On ne refuse pas la chance

Karine LAMBERT, Eh bien dan­sons main­tenant !, J.C. Lat­tès, 2016, 282 p., 17 €/ePub : 11.99 €

lambert-kMar­cel perd bru­tale­ment sa femme Nora, le grand amour de sa vie ; tous deux vivaient dans la nos­tal­gie du pays per­du, l’Algérie. Mar­guerite devient la veuve d’Henry, le notaire respec­té, auprès de qui elle a passé une vie terne. À l’âge de 78 ans, que peut-elle encore envis­ager de vivre ? D’autant qu’elle porte un deuil plus ancien, celui de sa sœur Hélène morte acci­den­telle­ment cinquante ans plus tôt, qui a éteint toute joie dans son exis­tence. Deux expéri­ences de deuils rad­i­cale­ment dif­férentes, décrites en con­tre­point : celle d’un bon­heur inter­rompu et celle d’un manque de vie.

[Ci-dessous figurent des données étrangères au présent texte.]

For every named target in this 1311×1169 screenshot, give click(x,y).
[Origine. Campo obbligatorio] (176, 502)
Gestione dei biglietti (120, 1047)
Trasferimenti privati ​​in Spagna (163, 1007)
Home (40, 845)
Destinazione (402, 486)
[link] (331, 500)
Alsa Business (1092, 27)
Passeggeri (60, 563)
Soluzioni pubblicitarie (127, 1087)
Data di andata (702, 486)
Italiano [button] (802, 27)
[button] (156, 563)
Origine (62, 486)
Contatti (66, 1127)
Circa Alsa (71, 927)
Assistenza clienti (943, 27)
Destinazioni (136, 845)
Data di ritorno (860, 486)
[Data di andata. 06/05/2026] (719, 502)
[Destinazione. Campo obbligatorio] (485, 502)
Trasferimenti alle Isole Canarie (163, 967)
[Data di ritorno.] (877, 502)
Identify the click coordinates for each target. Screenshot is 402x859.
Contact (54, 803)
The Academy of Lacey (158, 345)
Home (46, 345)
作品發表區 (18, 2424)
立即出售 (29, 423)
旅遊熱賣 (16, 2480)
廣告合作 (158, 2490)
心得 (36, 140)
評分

Et puis la ren­con­tre. Est-ce un con­cours de cir­con­stances, le des­tin ou le hasard, ain­si que le résume le thème de la dis­ser­ta­tion de phi­lo du petit-fils ? « On ne refuse pas la chance », lui répé­tait le père de Mar­guerite. Mais a‑t-on droit à une deux­ième chance, a‑t-on le droit de revivre ?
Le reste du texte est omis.